Entries taken from a collection
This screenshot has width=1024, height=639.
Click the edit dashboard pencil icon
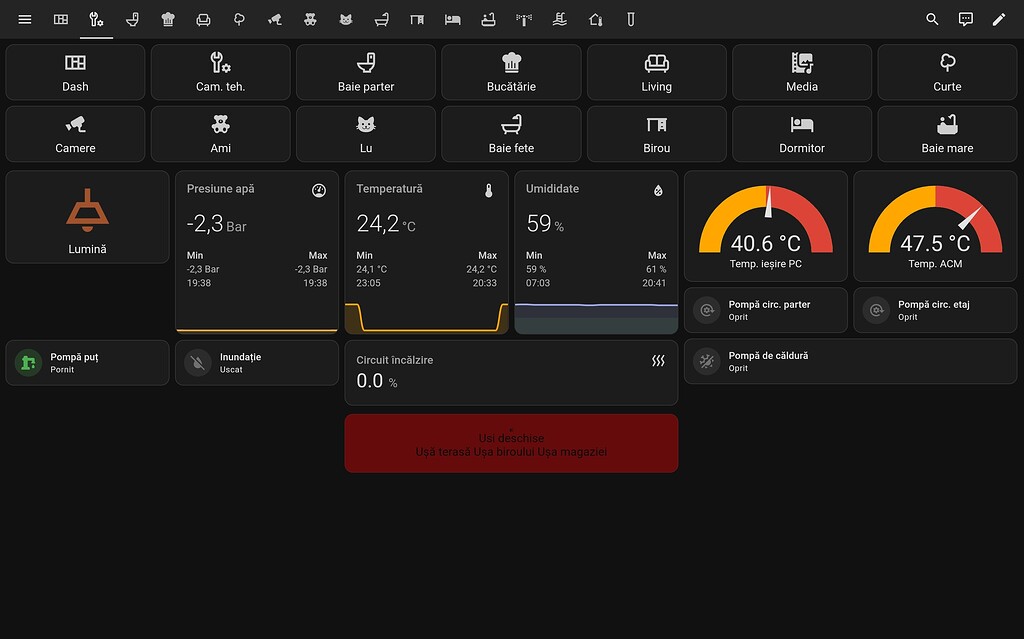[x=999, y=20]
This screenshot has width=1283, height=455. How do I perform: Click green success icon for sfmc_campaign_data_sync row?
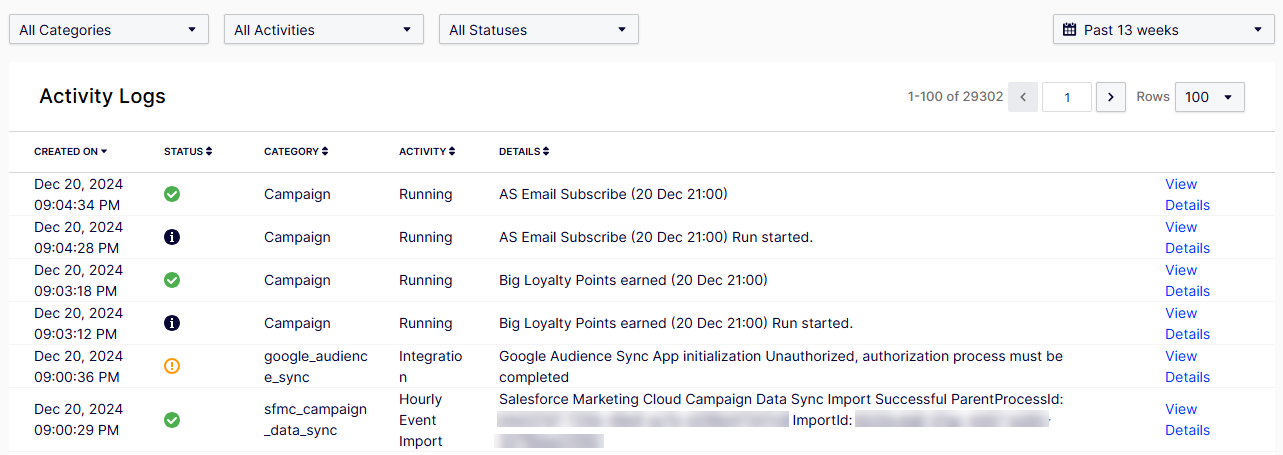pos(172,420)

THE PROBLEM:
When you reach the line containing "This screenshot has width=1283, height=455." in the records above, write out that line and every line after it through the end, exactly, but omit the pictures.

EXERCISE ANSWER:
This screenshot has width=1283, height=455. How do I perform: Click green success icon for sfmc_campaign_data_sync row?
pos(172,420)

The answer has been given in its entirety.